Yasal düzenlemeler ve AİHS kararları
bir arada değerlendirildiğinde Çevre ve Orman Bakanlığı ile denetleme yetkisinin
devredildiği kurumlar davaya katılabileceklerinden mahkemece verilen katılma
kararı yerinde görülmekle, temyiz isteğinin reddi nedenleri bulunmadığından
işin esasına geçildi.
Vicdani kanının oluştuğu duruşma
sürecini yansıtan tutanaklar, belgeler ve gerekçe içeriğine göre, yapılan
incelemede başkaca nedenler yerinde görülmemiştir.
Ancak:
Gürültüye neden olma suçunun belli
bir mağduru yoktur. Toplumda yaşayan herkes bu suçun mağduru olabilir.

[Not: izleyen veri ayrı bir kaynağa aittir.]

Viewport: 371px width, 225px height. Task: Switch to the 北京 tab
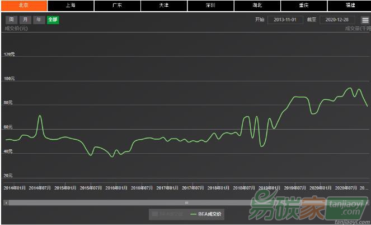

Gürültünün belli olmayan bir kimseye karşı yapılması bu suçu TCK'nın 123.
maddesindeki kişilerin huzur ve sükununu bozma suçundan ayırmaktadır. TCK'nın
123. maddesindeki suçun faili belli birkimseyi hedef almakta iken, TCK'nın 183.
maddesindeki suçun faili belli bir kimseyi hedef almamaktadır.
Bu suçun oluşması için sanığın
ilgili Kanunlarda belirlenen yükümlülüklere aykırı olarak başka bir kimsenin sağlığının
zarar görmesine elverişli bir şekilde gürültüye neden olması yeterlidir.
TCK'nın 183'teki suç somut tehlike
suçudur. Suçun oluşması için gürültüye maruz kalan kişinin sağlığının bozulması
gerekmez, gürültünün insan sağlığını tehlikeye düşürmeye elverişli olması
yeterlidir.
Somut olayda, öncelikle
şikayetçiler A. ve A.'nin duruşmaya çağırılarak şikayetlerinin tespiti,
gürültünün süresi konusunda beyanlarına başvurulması daha sonra dosyanın uzman
bilirkişilere gönderilerek gürültünün insan sağlığına zarar görmesine elverişli
olup olmadığı yönünde rapor alınarak sonucuna göre sanığın hukuki durumunun
belirlenmesi gerektiğinin gözetilmemesi,
Kanuna aykırı ve katılan Karşıyaka
Belediye Başkanlığı vekilinin temyiz nedenleri ile tebliğnamedeki düşünce
yerinde görüldüğünden, HÜKMÜN BOZULMASINA, yargılamanın bozma öncesi aşamadan
başlayarak sürdürülüp sonuçlandırılmak üzere dosyanın esas/hüküm mahkemesine
gönderilmesine, 29.09.2015 tarihinde oy birliği ile, karar verildi.